The Court opined that irrespective of whether the Court directs the amendment or is at the instance of the Patent Applicant, so long as the requirements as laid down under Section 59 of the Act are fulfilled such that the amended claims are within the scope of original claims, is not breached, the amendment is permissible.
Though there is no embargo on permitting a Patent Applicant to amend claims even at the appellate stage, the amendment sought in this case intends to widen the scope of the original claims as filed. It is due to this reason that the same cannot be allowed.
b) Is the subject invention non-patentable in Section 3(k) of the Act?
The Court observed that the bar in India to grant business method patents has to be read as an absolute bar without analyzing issues relating to technical effect, implementation, technical advancement, or technical contribution. Thus, the only question that the Court or the Patent Office, while dealing with patent applications involving a business method, needs to consider is whether the patent application addresses a business or administrative problem and provides a solution for the same.
The Court further stated that to judge whether a particular patent application seeks to patent business methods or not, at the outset, the following aspects ought to be considered.
(i) whether the invention is primarily for enabling conduct or administration of a particular business, i.e., sale or purchase of goods or services;
(ii) whether the purpose of the invention is to claim exclusivity or monopoly over a manner of doing business;
(iii) whether the invention relates to a method of sale or purchase of goods or services or is, in fact, a computer program producing a technical effect or exhibiting technical advancement. If it is the latter, it would be patentable, but not if it is the former.
The Court also noted that the applicant abandoned the corresponding patent applications in several jurisdictions. In the present case, the Court held that the patent application is directed purely toward a method of giving media as a gift which is nothing but a method of selling media for gift purposes and is hence a business method which is attracted by the exclusion from patentability under Section 3(k) of the Act. Since the patent is being rejected on the ground of patentability under Section 3(k) of the Act itself, the novelty and inventive step is not being explored.
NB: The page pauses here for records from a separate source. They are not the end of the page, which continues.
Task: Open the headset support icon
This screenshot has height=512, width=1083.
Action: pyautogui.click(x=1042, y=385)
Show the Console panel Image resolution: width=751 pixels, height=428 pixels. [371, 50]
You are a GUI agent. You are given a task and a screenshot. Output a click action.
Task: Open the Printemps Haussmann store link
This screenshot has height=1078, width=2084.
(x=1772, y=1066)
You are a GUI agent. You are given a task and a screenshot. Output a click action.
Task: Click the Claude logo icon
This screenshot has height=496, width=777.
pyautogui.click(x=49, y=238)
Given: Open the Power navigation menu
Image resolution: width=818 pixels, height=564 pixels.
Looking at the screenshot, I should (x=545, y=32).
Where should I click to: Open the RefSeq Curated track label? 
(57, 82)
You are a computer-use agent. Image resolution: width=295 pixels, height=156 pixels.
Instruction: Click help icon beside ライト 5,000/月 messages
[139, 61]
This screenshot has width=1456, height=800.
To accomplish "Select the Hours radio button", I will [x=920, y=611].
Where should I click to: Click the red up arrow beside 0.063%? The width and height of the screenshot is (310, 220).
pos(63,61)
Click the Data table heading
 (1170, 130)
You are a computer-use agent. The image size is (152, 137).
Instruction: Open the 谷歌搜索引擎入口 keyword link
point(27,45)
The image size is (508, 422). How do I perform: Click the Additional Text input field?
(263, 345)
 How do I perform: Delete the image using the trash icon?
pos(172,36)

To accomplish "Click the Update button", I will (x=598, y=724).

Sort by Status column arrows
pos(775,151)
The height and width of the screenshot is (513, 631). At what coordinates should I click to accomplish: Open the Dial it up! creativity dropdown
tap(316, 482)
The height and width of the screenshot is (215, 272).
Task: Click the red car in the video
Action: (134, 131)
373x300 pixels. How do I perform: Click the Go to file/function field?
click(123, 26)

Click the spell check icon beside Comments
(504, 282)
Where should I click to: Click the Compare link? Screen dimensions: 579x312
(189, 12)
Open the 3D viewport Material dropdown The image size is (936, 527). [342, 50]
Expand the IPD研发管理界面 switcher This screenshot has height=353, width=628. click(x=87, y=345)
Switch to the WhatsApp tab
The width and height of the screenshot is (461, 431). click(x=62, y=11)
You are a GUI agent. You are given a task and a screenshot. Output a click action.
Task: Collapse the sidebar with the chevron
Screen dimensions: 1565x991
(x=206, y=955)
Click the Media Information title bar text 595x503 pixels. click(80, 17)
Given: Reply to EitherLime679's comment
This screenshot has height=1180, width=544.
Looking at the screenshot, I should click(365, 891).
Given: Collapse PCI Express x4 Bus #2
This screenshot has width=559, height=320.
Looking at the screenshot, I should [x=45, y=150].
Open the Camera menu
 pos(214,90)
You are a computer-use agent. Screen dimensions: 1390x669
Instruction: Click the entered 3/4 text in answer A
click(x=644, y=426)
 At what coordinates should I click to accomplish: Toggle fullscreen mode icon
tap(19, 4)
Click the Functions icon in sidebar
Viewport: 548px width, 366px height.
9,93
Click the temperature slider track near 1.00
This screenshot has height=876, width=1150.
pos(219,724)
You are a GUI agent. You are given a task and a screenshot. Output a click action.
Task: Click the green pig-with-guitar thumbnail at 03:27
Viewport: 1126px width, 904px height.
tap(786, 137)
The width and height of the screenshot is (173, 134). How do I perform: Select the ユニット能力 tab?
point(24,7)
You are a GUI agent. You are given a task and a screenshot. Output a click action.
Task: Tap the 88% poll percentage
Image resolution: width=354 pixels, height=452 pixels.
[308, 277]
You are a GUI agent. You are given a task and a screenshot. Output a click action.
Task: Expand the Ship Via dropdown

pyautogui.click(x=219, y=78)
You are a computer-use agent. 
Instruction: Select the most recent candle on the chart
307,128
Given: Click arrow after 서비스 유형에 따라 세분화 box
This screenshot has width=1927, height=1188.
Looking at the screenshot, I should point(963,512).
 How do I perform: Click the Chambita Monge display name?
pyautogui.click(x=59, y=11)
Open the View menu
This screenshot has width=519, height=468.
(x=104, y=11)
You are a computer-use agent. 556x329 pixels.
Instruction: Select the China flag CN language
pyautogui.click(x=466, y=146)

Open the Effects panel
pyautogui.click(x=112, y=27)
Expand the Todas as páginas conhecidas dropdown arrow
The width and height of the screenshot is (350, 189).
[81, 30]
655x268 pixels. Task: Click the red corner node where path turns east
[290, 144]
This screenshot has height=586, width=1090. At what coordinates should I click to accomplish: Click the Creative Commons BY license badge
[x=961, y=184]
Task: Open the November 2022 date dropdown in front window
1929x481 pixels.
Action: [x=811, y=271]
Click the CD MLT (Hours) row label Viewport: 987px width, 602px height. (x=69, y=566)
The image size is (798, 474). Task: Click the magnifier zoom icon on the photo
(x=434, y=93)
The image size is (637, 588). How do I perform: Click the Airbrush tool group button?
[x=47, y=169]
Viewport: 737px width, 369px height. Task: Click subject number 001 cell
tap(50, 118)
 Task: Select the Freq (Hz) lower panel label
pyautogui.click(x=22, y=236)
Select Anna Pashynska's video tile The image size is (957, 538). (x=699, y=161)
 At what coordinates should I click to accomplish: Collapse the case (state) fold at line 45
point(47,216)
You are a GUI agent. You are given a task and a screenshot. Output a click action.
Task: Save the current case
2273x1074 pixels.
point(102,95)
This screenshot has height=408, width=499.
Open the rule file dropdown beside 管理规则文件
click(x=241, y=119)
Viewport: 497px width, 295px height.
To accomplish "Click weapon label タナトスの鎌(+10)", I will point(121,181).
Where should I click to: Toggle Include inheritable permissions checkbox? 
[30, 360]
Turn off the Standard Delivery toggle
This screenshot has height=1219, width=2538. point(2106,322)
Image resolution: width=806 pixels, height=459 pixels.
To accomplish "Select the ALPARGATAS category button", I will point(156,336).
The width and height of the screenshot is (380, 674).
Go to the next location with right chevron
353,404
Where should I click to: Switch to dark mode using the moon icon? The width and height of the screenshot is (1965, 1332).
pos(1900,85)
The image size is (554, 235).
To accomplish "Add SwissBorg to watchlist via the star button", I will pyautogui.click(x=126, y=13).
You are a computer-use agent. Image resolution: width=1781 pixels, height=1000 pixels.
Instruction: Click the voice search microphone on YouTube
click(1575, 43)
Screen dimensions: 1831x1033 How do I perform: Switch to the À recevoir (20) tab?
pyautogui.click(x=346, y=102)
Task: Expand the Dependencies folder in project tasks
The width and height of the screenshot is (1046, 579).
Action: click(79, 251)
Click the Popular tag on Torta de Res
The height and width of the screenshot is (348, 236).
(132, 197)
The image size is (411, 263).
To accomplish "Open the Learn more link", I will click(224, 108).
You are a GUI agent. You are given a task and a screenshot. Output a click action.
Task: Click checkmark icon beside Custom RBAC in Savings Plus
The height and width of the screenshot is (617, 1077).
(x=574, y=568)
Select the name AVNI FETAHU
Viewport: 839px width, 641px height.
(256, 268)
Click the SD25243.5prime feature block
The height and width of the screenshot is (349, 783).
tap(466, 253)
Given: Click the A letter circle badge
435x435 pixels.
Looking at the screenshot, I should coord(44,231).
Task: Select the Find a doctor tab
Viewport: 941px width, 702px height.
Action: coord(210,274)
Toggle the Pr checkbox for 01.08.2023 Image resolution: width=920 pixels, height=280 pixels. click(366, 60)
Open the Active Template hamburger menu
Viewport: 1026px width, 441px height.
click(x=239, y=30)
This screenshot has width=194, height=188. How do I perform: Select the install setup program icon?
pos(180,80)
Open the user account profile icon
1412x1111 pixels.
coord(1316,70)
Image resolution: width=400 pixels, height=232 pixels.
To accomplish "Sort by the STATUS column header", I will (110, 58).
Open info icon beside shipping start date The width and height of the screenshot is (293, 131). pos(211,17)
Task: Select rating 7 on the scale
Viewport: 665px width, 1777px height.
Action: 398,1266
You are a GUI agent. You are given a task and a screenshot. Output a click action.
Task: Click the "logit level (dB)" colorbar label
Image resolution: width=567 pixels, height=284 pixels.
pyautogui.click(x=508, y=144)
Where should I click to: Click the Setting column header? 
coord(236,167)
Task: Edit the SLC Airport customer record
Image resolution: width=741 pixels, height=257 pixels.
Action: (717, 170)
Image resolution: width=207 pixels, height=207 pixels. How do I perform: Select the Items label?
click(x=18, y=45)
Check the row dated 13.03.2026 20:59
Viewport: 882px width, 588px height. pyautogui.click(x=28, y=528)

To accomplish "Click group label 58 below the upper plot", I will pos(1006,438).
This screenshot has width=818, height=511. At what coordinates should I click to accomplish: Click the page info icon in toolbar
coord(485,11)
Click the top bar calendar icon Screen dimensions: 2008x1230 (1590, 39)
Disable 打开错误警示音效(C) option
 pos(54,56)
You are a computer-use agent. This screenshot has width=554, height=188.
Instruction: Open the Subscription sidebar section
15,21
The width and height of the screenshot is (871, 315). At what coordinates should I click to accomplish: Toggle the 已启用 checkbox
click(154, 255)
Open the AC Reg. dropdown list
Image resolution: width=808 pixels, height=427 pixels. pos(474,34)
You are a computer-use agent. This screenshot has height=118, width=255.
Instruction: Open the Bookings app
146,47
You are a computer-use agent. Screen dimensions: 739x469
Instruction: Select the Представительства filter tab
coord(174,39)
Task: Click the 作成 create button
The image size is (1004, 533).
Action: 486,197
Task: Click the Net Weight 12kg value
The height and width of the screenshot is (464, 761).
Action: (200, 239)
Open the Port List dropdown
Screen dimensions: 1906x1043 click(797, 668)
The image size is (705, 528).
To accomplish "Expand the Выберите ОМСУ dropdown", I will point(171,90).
In conclusion, the Court, while recommending a re-look at the embargo on “business method” Patents, noted that the Parliamentary Standing Committee (One Hundred and Sixty First Report of the “Review of the Intellectual Property Rights Regime in India”) recommended the need to consider the march of technology in the digital space, is an urgent one, so that patent law is not outpaced and patenting itself does not become irrelevant in the years to come.